You can also access your encrypted secrets stored in third-party Secret Managers using the Harness Custom Secret Manager.

This topic explains how to add and use a Custom Secret Manager in Harness.

Before you begin

Permissions

  • Create/Edit Secrets
  • Create/Edit Connectors

Important

  • Harness Custom Secret Manager is a read-only Secret Manager.
  • Harness can read/decrypt secrets, but it cannot write secrets to the Custom Secrets Manager.

Harness Custom Secret Manager Overview

Harness includes a built-in Secrets Management feature that enables you to store encrypted secrets, such as access keys, and use them in your Harness Account. 

Harness integrates with the following third-party Secret Managers along with a built-in Secret Manager:

  • AWS KMS
  • AWS Secrets Manager
  • Azure Key Vault
  • GCP KMS
  • HashiCorp Vault

You can also use third-party Secrets Managers that are not integrated with Harness, to store your encrypted secrets. With Harness Custom Secret Manager you can integrate Harness with your third-party Secret Managers and read or access your secrets.

Your Custom Secret Manager uses a shell script that you can execute either on a Delegate or on a remote host which is connected to the Delegate. Harness fetches and reads your secrets from the third-party Secret Manager through this shell script.

Step 1: Create a Secret Manager Template

You can create a Secret Manager Template at Account, Org, or Project scope.

This topic shows you how to create a Secret Manager Template at the Project scope.

  1. In your Harness Account, go to your Project.
  2. In Project Setup, click Templates and then click New Template.
  3. Click Secret Manager.
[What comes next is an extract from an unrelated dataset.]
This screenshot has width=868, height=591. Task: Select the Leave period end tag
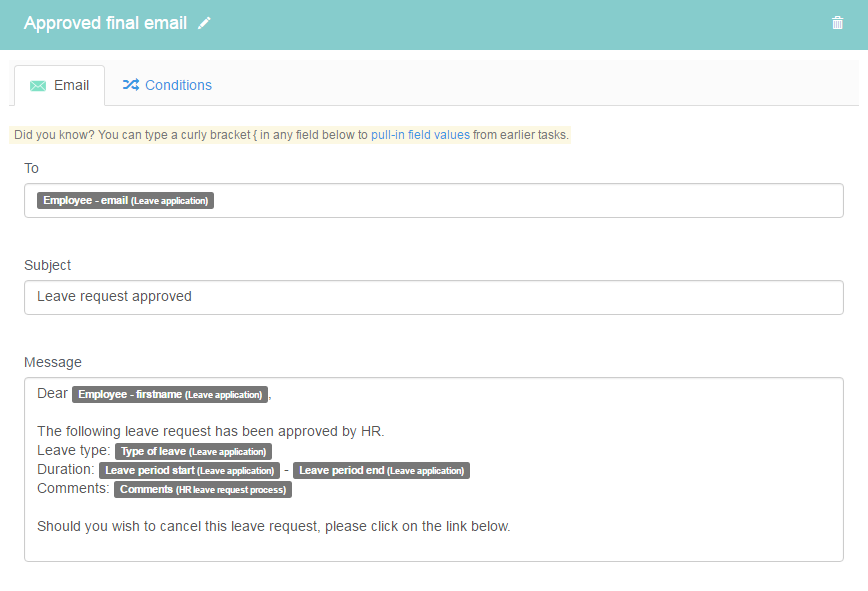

The Secret Manager Template settings appear.
  4. Enter a Name for your Secret Manager Template.
  5. Enter a Version Label.
  6. Click Start.
  7. Enter your script in Script.
  8. Click Save.
    For detailed steps to create a Secret Manager Template, see Create a Secret Manager Template.
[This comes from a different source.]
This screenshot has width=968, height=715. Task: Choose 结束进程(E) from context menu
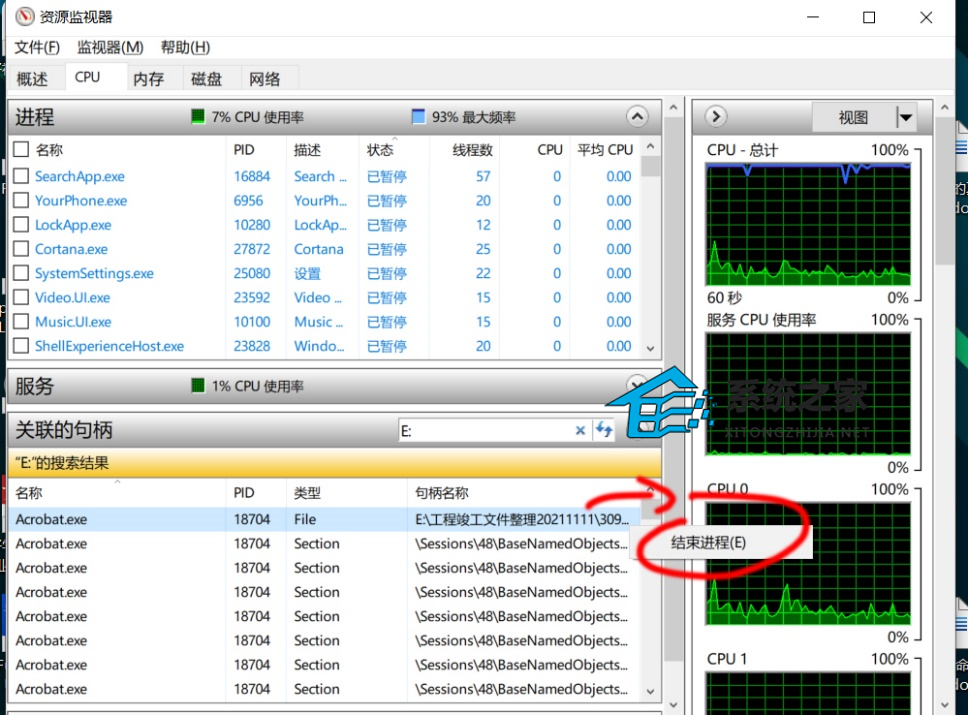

Step 2: Add a Custom Secret Manager

You can add a Custom Secret Manager at Account, Org, and Project scope.

To do this, go to Project setup, Organization, or Account Resources.
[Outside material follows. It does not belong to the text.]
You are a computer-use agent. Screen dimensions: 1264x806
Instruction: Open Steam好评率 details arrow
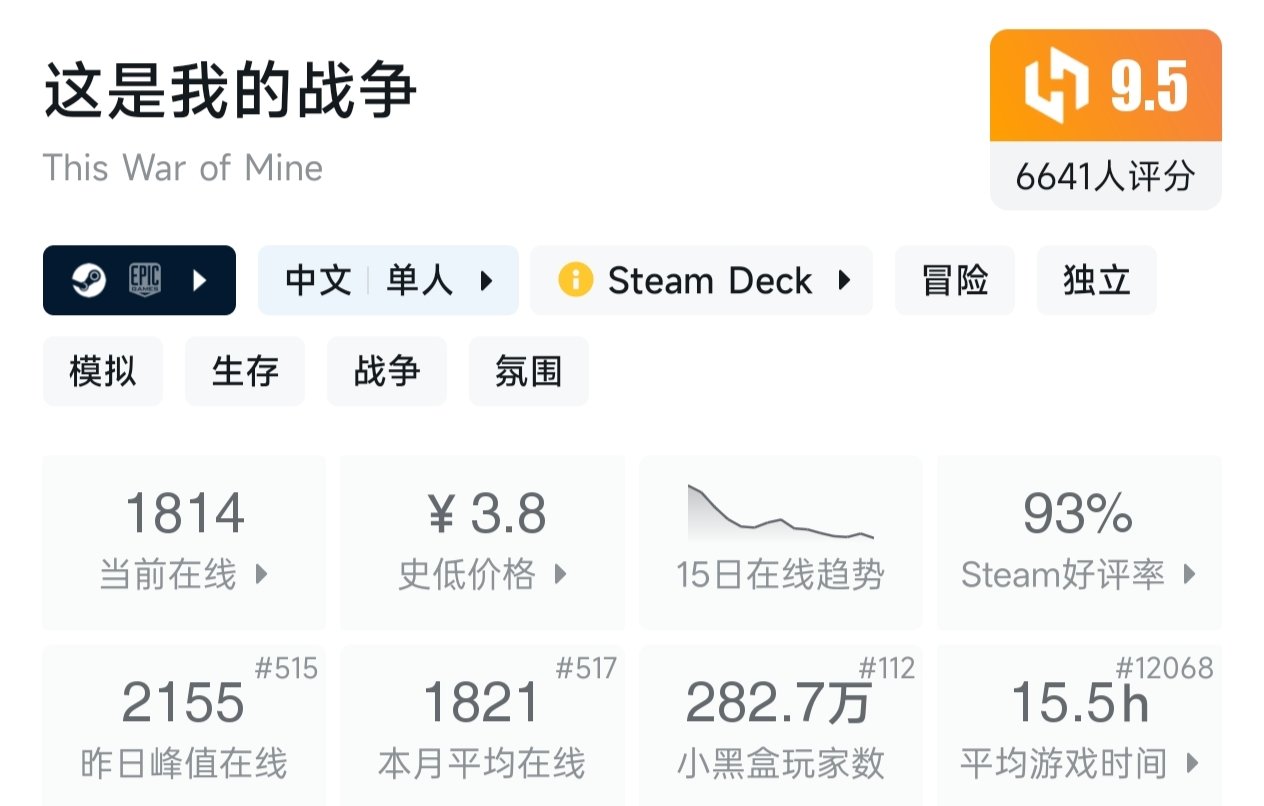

This topic shows you how to add a Custome Secret Manager in the Project scope.

  1. In your Harness Account, go to your Project.

  2. In Project Setup, click Connectors and then click New Connector.

  3. In Secret Managers, click Custom Secret Manager. The Custom Secret Manager settings appear.

  4. Enter a Name for your Custom Secret Manager. Click Continue.

  5. Click Select Template. The Template Library appears with all the Secret Manager Templates listed.

  6. Select the desired scope and select a Secret Manager Template from the Template Library. You can also search for a specific Secret Manager Template by entering its name in Search.

  7. Once you select the Secret Manager Template, the details are displayed in the Template Studio.
    Click Use Template.

    1. Enter values for the required Input Variables.  
    Harness allows you to use [Fixed Values and Runtime Inputs](/docs/platform/References/runtime-inputs).

    ![](./static/custom-secret-manager-36.png)

    Click **Fixed** to make the variable values fixed. Harness won't ask you these values when you create Secrets.
  8. Click Continue.

  9. In Delegates Setup, enter Selectors for specific Delegates that you want to allow to connect to this Connector. Click Save and Continue.

  10. In Connection Test, click Finish after your connection is successful.

Step 3: Use the Custom Secret Manager

Create an Encrypted Text using the Custom Secrets Manager you created earlier. Enter the name and values of all the Input Variables defined while creating the Shell Script Template. 

For more information on creating Encrypted Text Secret, see Add Encrypted Text.

If you want to create a secret on a Target Host Custom Secrets Manager, you must also select the Connection Attribute.